▶

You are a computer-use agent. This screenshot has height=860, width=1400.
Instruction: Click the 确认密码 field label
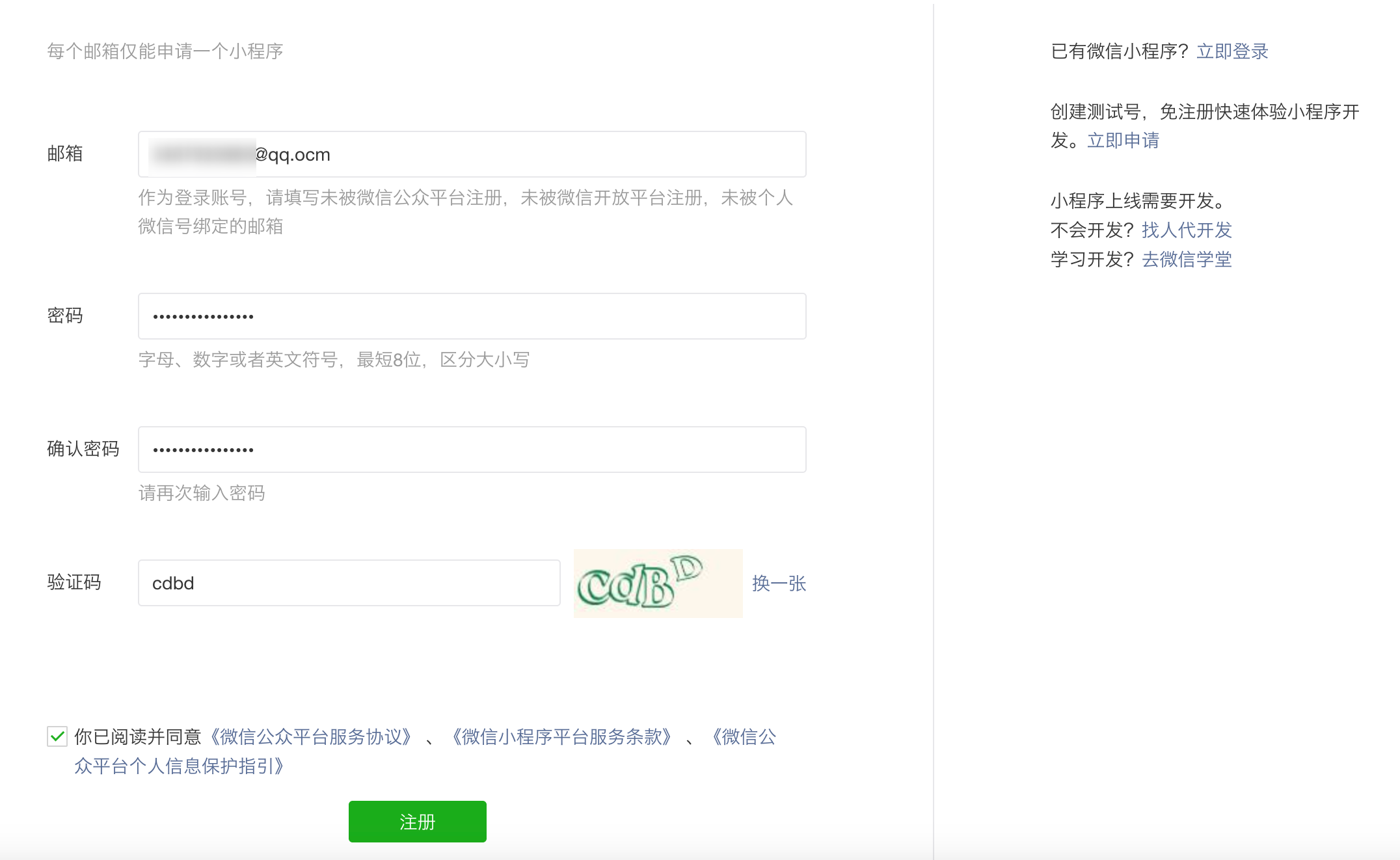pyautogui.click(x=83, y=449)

◀
▶

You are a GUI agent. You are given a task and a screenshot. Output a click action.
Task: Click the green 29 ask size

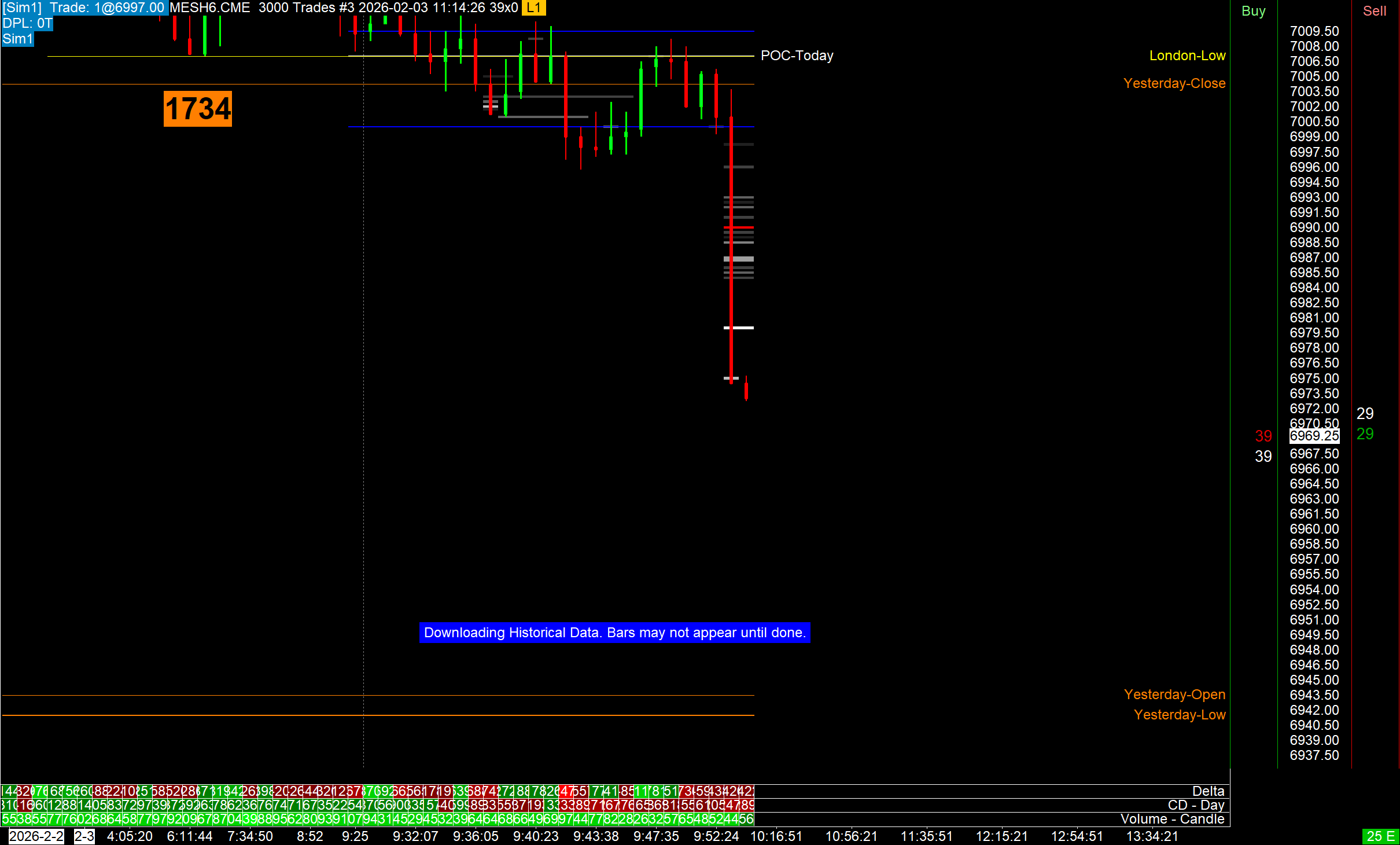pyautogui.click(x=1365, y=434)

◀
▶

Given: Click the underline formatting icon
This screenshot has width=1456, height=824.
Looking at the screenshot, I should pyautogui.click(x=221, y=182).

◀

- _ACTIVITY_
The lines above that hold the word "agent" should be found and copied out.

- _RESPONSE TO THIS EXERCISE_
You are a computer-use agent. This screenshot has height=860, width=1400.
You are a GUI agent. You are given a task and a screenshot. Output a click action.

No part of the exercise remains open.